The Scheduler expects to switch contexts as it sees fit.

Fiber expects context switching to occur only between the Fiber-parent and its child.

Can you please share a bit more details on how the Scheduler is implemented, to make sure that I understand why this contradiction exists? Also with some examples, if possible.

Reading the RFC initially, I though that the Scheduler is using fibers for everything that runs. And that the Scheduler is the direct parent of all the fibers that are started using it.
I understood that those fibers needs to be special ones and suspend with a “Promise-like” object and resume when that is resolved.
You mean that when one of the fibers started by the Scheduler is starting other fibers they would usually await for them to finish, and that is a blocking operating that blocks also the Scheduler?
In that sense, any long running blocking operation is not compatible with the Scheduler…

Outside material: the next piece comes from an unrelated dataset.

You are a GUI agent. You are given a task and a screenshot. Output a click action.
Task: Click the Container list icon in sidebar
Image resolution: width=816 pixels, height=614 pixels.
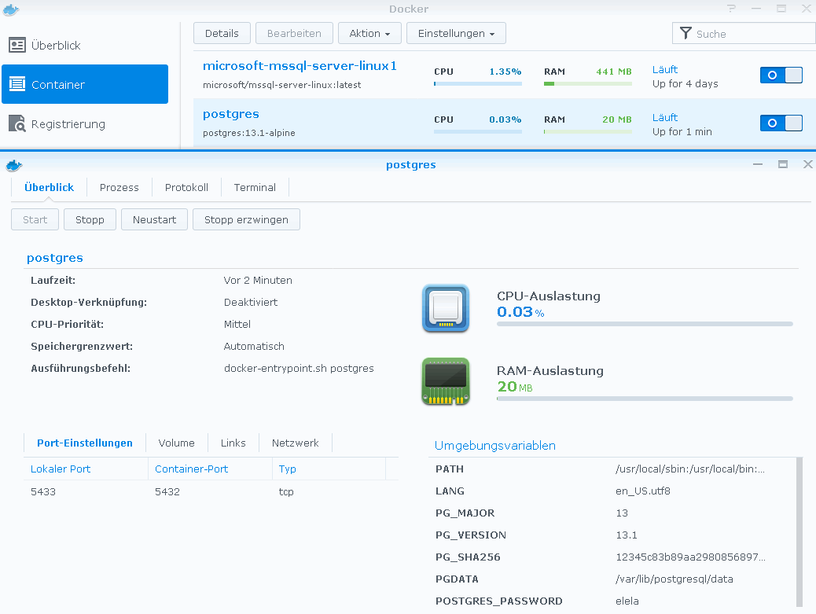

If you can please explain a bit more with some more details and examples, it would be great.
Thanks!

–
Alex

Daniil_Gentili · March 8, 2025, 11:22pm

Offering this tool to userland is a major footgun that will either backfire spectacularly (breaking existing and new async libraries by endlessly awaiting upon background fibers when exiting an async {} block haphazardly used by a newbie, or even worse force library developers to reduce concurrency, killing async PHP just because users can use async {} blocks), or simply not get used at all (because the main SAPI usecase listed explicitly does NOT need purity).

Some extra points:

The naming of “async {}” is also very misleading, as it does the opposite of making things async, if anything it should be called “wait_all {}”
Again, what are waiting for? A fiber spawned by a library we called 10 levels deep in the stack, that exits only when the container object is destroyed (outside of the wait_all block, thus causing an endless hang)? No one should care or be able to control what must remain an internal implementation detail of invoked libraries, adding a wait_all block will only break stuff.
If we did want to wait for all fibers spawned by a method call, nothing is preventing the caller from returning an array of futures for spawned fibers that we can await.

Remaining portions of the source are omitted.